**WHAT YOU SHOULD DO**: Your answer should be a faithful copy of the entire listing.

● ● ● ●

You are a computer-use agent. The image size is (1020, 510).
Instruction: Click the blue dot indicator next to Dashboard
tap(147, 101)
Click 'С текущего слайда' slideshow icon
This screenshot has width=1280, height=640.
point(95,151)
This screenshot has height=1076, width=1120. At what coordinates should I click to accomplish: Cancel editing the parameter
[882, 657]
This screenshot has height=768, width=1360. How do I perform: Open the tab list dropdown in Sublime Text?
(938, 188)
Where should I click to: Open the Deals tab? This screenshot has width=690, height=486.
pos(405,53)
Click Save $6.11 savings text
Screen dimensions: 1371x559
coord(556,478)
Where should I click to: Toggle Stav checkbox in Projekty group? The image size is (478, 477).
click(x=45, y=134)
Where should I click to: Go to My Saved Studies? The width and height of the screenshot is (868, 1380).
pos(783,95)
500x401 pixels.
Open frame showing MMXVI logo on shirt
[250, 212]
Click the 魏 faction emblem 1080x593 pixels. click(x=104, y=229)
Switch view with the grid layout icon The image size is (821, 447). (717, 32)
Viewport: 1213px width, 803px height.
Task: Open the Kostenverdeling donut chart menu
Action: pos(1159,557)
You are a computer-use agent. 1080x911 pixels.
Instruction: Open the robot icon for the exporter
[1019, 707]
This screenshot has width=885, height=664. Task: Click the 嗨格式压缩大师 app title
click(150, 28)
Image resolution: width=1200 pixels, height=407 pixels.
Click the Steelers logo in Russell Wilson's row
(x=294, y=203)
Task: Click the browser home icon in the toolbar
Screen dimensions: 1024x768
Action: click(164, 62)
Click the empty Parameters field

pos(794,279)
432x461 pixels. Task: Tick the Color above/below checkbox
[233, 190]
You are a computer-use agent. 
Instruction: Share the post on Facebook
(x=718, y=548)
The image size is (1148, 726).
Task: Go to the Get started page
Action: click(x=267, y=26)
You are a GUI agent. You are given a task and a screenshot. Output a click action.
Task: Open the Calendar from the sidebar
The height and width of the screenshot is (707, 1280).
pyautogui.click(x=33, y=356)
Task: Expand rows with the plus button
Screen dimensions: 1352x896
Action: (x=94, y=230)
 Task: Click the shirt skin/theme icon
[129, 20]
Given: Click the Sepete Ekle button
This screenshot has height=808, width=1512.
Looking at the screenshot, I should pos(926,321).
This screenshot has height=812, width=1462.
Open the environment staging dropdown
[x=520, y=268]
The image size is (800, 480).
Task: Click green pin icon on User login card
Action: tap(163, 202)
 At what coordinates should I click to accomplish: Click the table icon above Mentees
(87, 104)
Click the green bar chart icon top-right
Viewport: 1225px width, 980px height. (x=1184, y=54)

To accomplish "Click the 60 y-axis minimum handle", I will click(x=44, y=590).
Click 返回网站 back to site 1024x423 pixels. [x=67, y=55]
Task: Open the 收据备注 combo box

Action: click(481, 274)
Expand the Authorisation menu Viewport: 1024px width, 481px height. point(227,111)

● ● ● ●

**SOLUTION TO THE EXERCISE**:
You are a computer-use agent. The image size is (1020, 510).
Instruction: Click the blue dot indicator next to Dashboard
tap(147, 101)
Click 'С текущего слайда' slideshow icon
This screenshot has width=1280, height=640.
point(95,151)
This screenshot has height=1076, width=1120. At what coordinates should I click to accomplish: Cancel editing the parameter
[882, 657]
This screenshot has height=768, width=1360. How do I perform: Open the tab list dropdown in Sublime Text?
(938, 188)
Where should I click to: Open the Deals tab? This screenshot has width=690, height=486.
pos(405,53)
Click Save $6.11 savings text
Screen dimensions: 1371x559
coord(556,478)
Where should I click to: Toggle Stav checkbox in Projekty group? The image size is (478, 477).
click(x=45, y=134)
Where should I click to: Go to My Saved Studies? The width and height of the screenshot is (868, 1380).
pos(783,95)
500x401 pixels.
Open frame showing MMXVI logo on shirt
[250, 212]
Click the 魏 faction emblem 1080x593 pixels. click(x=104, y=229)
Switch view with the grid layout icon The image size is (821, 447). (717, 32)
Viewport: 1213px width, 803px height.
Task: Open the Kostenverdeling donut chart menu
Action: pos(1159,557)
You are a computer-use agent. 1080x911 pixels.
Instruction: Open the robot icon for the exporter
[1019, 707]
This screenshot has width=885, height=664. Task: Click the 嗨格式压缩大师 app title
click(150, 28)
Image resolution: width=1200 pixels, height=407 pixels.
Click the Steelers logo in Russell Wilson's row
(x=294, y=203)
Task: Click the browser home icon in the toolbar
Screen dimensions: 1024x768
Action: click(164, 62)
Click the empty Parameters field

pos(794,279)
432x461 pixels. Task: Tick the Color above/below checkbox
[233, 190]
You are a computer-use agent. 
Instruction: Share the post on Facebook
(x=718, y=548)
The image size is (1148, 726).
Task: Go to the Get started page
Action: click(x=267, y=26)
You are a GUI agent. You are given a task and a screenshot. Output a click action.
Task: Open the Calendar from the sidebar
The height and width of the screenshot is (707, 1280).
pyautogui.click(x=33, y=356)
Task: Expand rows with the plus button
Screen dimensions: 1352x896
Action: (x=94, y=230)
 Task: Click the shirt skin/theme icon
[129, 20]
Given: Click the Sepete Ekle button
This screenshot has height=808, width=1512.
Looking at the screenshot, I should pos(926,321).
This screenshot has height=812, width=1462.
Open the environment staging dropdown
[x=520, y=268]
The image size is (800, 480).
Task: Click green pin icon on User login card
Action: tap(163, 202)
 At what coordinates should I click to accomplish: Click the table icon above Mentees
(87, 104)
Click the green bar chart icon top-right
Viewport: 1225px width, 980px height. (x=1184, y=54)

To accomplish "Click the 60 y-axis minimum handle", I will click(x=44, y=590).
Click 返回网站 back to site 1024x423 pixels. [x=67, y=55]
Task: Open the 收据备注 combo box

Action: click(481, 274)
Expand the Authorisation menu Viewport: 1024px width, 481px height. point(227,111)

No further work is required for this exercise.